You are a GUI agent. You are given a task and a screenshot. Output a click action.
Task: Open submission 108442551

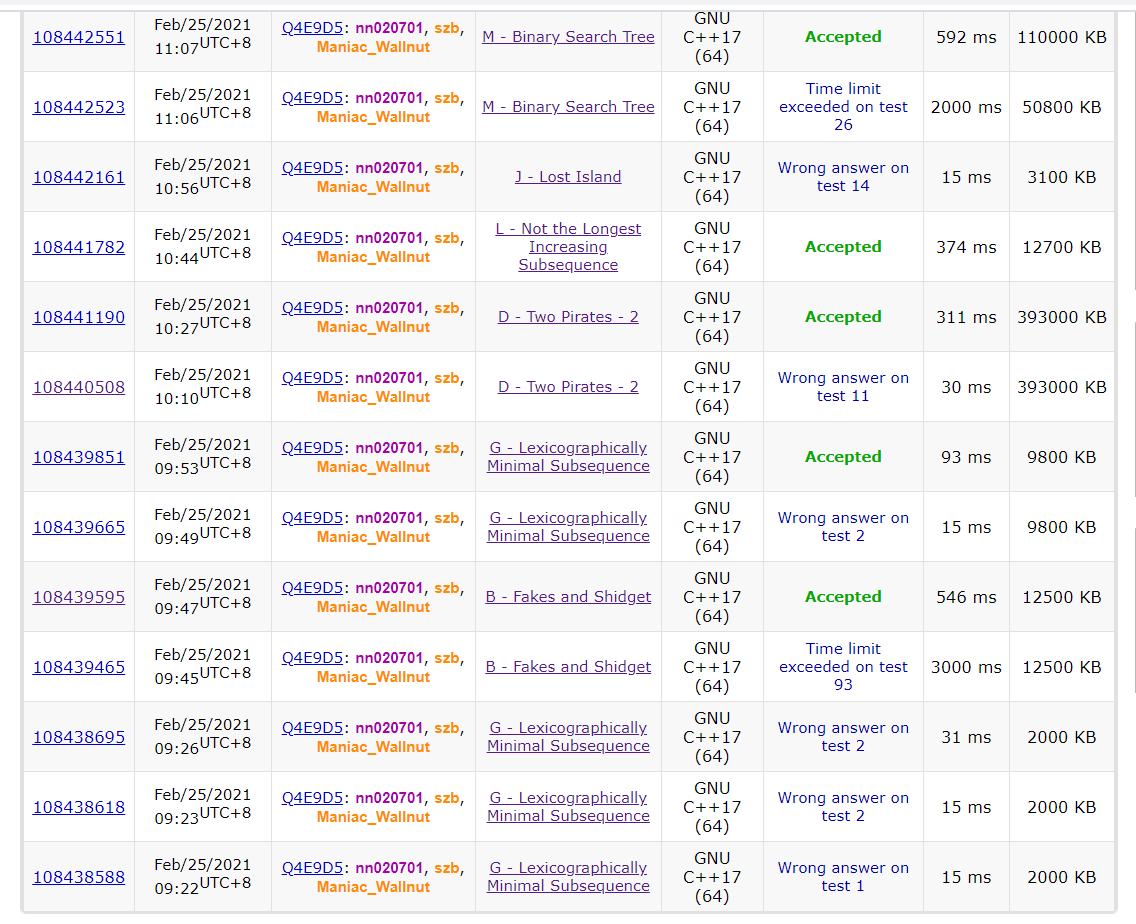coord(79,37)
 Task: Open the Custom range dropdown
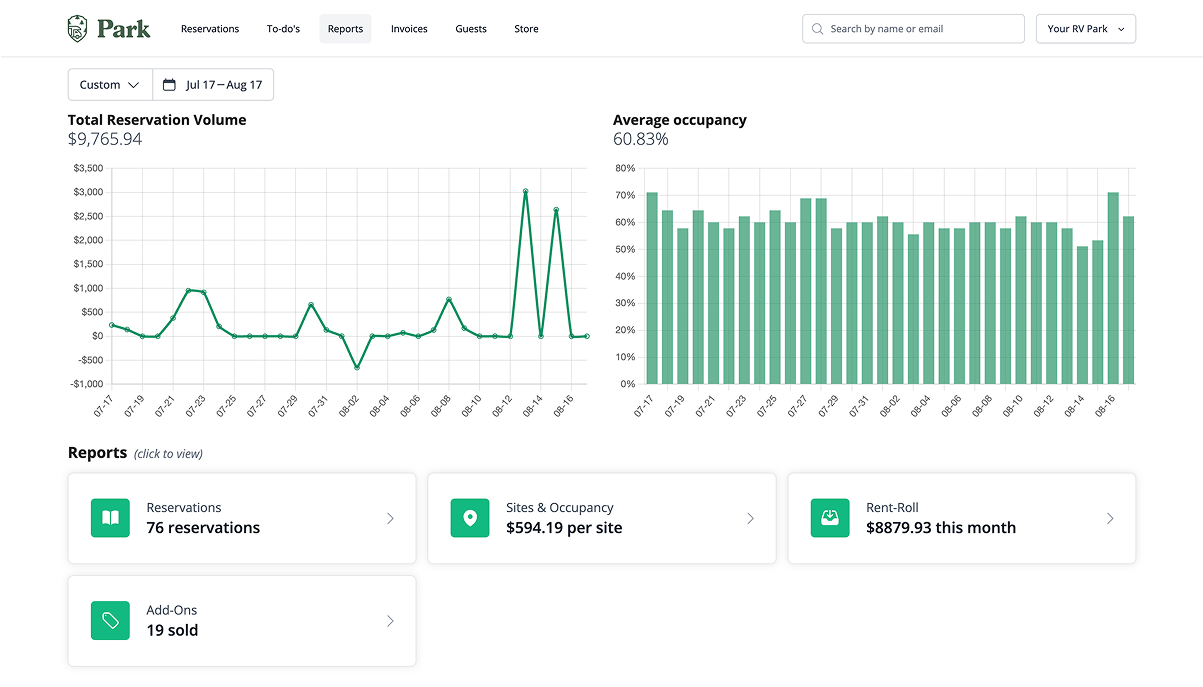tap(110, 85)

■ ■ ■

§ **Work to be completed**:
Reproduce all of the data above with every occurrence of "Open" replaced by "Launch" and everything else unchanged. Omit the pictures from your answer.

§ **Answer to the task**:
You are a GUI agent. You are given a task and a screenshot. Output a click action.
Task: Launch submission 108442551

coord(79,37)
 Task: Launch the Custom range dropdown
tap(110, 85)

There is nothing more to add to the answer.